The following proof shows that it suffices to have $\mathbb{E}f(X_n) \to \mathbb{E}f(X)$ for bounded $C^{\infty}$ functions.

1. It suffices to show that $\mathbb{E}f(X_n) \to \mathbb{E}f(X)$ for uniformly continuous bounded functions. Indeed: Suppose that $f$ is bounded and continuous. Choose a cut-off function $\chi_R \in C_c$ such that $\chi|_{B(0,R)}=1$, $0 \leq \chi_R \leq 1$. Then $$\begin{align*} &\quad |\mathbb{E}f(X_n)-\mathbb{E}f(X)| \\&\leq \|f\|_{\infty} \bigg( \mathbb{E}(1-\chi_R(X_n))+ \mathbb{E}(1-\chi_R(X)) \bigg) + |\mathbb{E}(f \chi_R(X_n))-\mathbb{E}(f \chi_R(X))| \\ &= \|f\|_{\infty} (2- \mathbb{E}\chi_R(X_n)-\mathbb{E}\chi_R(X)) + |\mathbb{E}(f \chi_R(X_n))-\mathbb{E}(f \chi_R(X))|. \end{align*}$$ By assumption, $$\mathbb{E}\chi_R(X_n) \to \mathbb{E}(\chi_R(X)) \qquad \text{and} \quad |\mathbb{E}(f \chi_R(X_n))-\mathbb{E}f \chi_R(X)| \to 0$$ as $n \to \infty$. Consequently, $$\liminf_{n \to \infty} |\mathbb{E}(f(X_n))-\mathbb{E}f(X)| \leq 2 \|f\|_{\infty} \mathbb{E}(1-\chi_R(X)).$$ Letting $R \to \infty$ finishes the proof.
2. Let $f$ be a uniformly continuous bounded function and denote by $$p_t(x) := \frac{1}{\sqrt{2\pi t}} \exp \left(- \frac{x^2}{2t} \right)$$ the heat kernel. Then it is not difficult to see that the convolution $f \ast p_t$ satisfies $$\|f-f \ast p_t\|_{\infty} \to 0$$ as $t \to 0$. Moreover, $f \ast p_t$ is differentiable (with bounded derivative) and bounded.

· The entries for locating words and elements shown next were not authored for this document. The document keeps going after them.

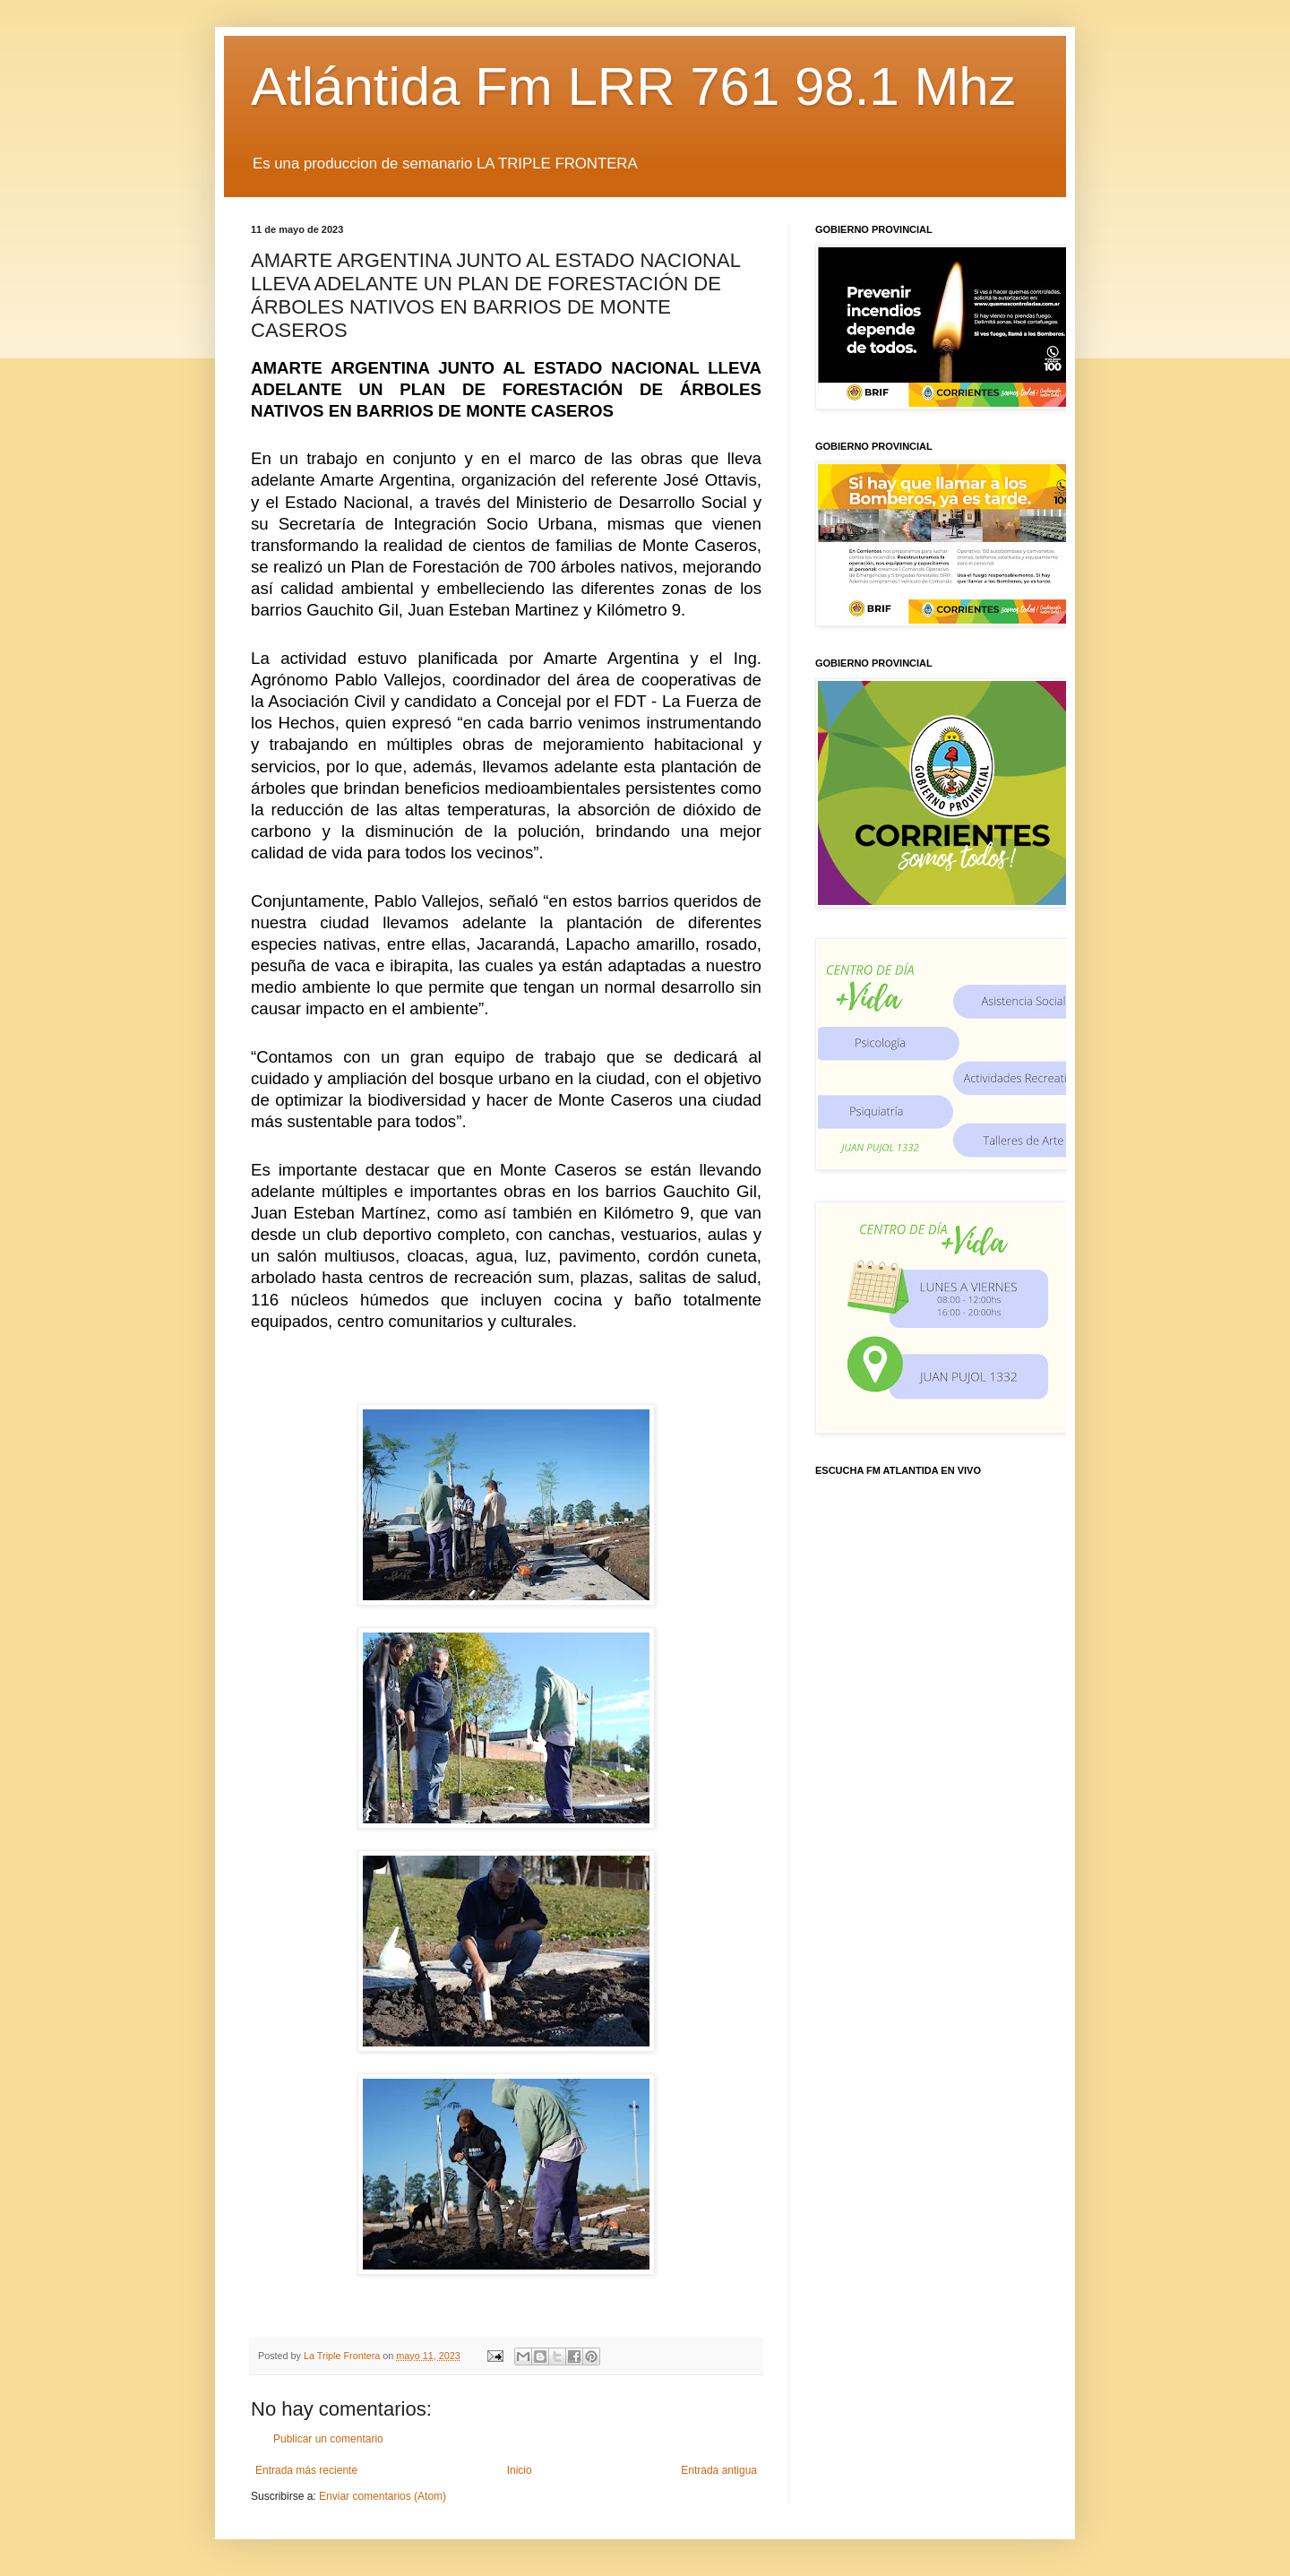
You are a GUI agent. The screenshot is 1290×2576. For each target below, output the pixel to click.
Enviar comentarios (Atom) (382, 2496)
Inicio (519, 2470)
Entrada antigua (719, 2470)
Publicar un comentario (328, 2439)
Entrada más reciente (306, 2470)
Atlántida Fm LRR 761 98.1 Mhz (633, 86)
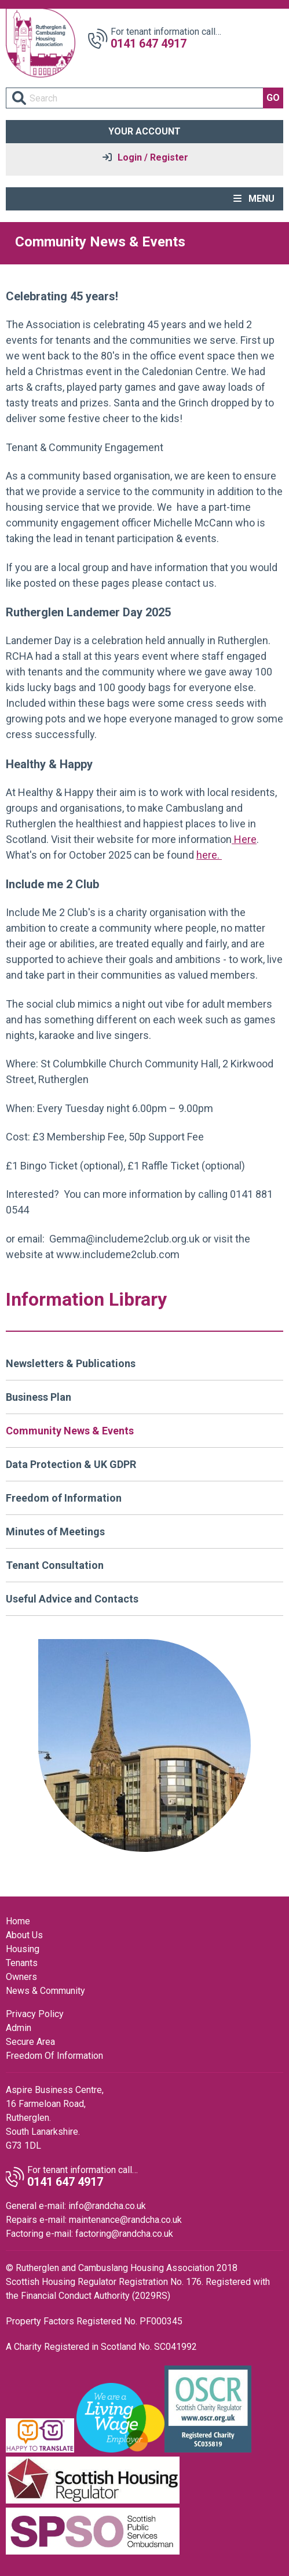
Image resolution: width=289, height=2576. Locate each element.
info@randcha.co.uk (107, 2205)
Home (18, 1921)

3. It remains to prove that $\mathbb{E}f(X_n) \to \mathbb{E}f(X)$ holds for uniformly continuous bounded functions. To this end, we define $f_t := f \ast p_t$. By step 2, $f_t$ is bounded and Lipschitz-continuous and for $t$ sufficiently small we have $\|f-f_t\|_{\infty} \leq \varepsilon$. Using a standard $\varepsilon/3$-argument, we find that $$\mathbb{E}f(X_n) \to \mathbb{E}f(X).$$

Remark: In fact, the weak convergence is equivalent to $$\mathbb{E}e^{\imath \, \xi X_n} \to \mathbb{E}e^{\imath \, \xi X} \quad \text{for all} \, \xi,$$ i.e. it suffices to have convergence for $f$ of the form $f(x)=e^{\imath \, x \xi}$.